── ARTICLE
The OSNR after transmission by EDFA or Raman amplifier. Solid lines represent transmission over the G.652.D fiber link. Dash lines represent transmission over the G.654.E fiber link.

Conclusions

In this work, the world’s longest ultra-low-loss and large-effective-area fiber link for long-haul terrestrial transmission systems is performed. Many impressive properties of the ultra-low-loss and large-effective-area fiber are demonstrated through this field trial, such as low attenuation coefficient, more robust to nonlinear effects, etc. The results show that the transmission performances of 100 Gbit/s and beyond 100 Gbit/s coherent optical systems can be significantly improved by using this ultra-low-loss and large-effective-area fiber instead of the standard single mode fiber.

Methods

Design and manufacture of the ultra-low-loss and large-effective-area fiber

The fiber loss is composed of Rayleigh scattering loss, material absorption, macro-bending loss, etc. Here, Rayleigh scattering contributes to fiber loss dominantly. Thus, the fiber loss could be obviously decreased by using pure Si in fiber core. Moreover, the effective area can be further enlarged with the increase of the diameter of the fiber core. However, the increased effective area should result in the deterioration of the macro-bending loss. Compared with the submarine application, terrestrial transmission is more sensitive to the macro-bending loss. The trench assisted structure could be used to obtain the bending resistance performance. In this way, an ultra-low-loss and large-effective-area fiber with an attenuation coefficient of 0.17 dB/km, an effective area of 110 μm², and a macro-bending loss of 0.05 dB is achieved. Furthermore, the operating temperature range of the fiber also should be considered because the temperature on land varies greatly. In temperature cycling test, the fluctuation of the fiber attenuation is less than 0.01 dB/km as the temperature is changed from −40 °C to +70 °C, indicating that the ultra-low-loss and large-effective-area fiber can meet the requirements of the complex terrestrial environment.
────
── DATASET SECTION
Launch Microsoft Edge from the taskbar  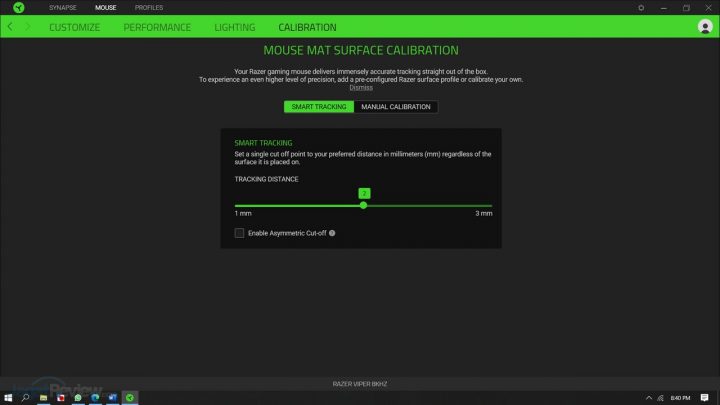pos(96,397)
────
■ PROBLEM TO WORK ON ■
Carry on the text about the ultra-low-loss and large-effective-area fiber from the point where it stops. The data is unrelated to the fiber text and stands on its own.

■ WRITTEN ANSWER ■
Configuration of the field trial

A 22-span 1539.6-km G.654.E fiber is deployed in field trial to evaluate its performance for 100 Gbit/s and beyond 100 Gbit/s coherent long-haul terrestrial transmission. To exhibit the advantages of the G.654.E fiber, a G.652.D fiber is also installed in the same cable. The characteristics of the fibers are shown in Table 2. Figure 7(a) shows the network topology of the 1539.6-km long-haul terrestrial transmission system. Single-carrier 100 Gbit/s, 200 Gbit/s, and 400 Gbit/s optical signals centered at different wavelengths are combined and transmitted at node A. The other nodes are used to support wavelength add/drop or pass-through. The modulation format, channel spacing, and channel number of 100 Gbit/s and beyond 100 Gbit/s optical signals are shown in Table 1, respectively. Figure 7(b) shows the frequency distribution of span length for the 22-span fiber link. The longest and the shortest length of the fiber span are 102 km and 30 km, respectively. It is noted that the signal quality could be significantly degraded after transmission over a long-span fiber link.

Table 2 The characteristics of the G.654.E fiber and the G.652.D fiber.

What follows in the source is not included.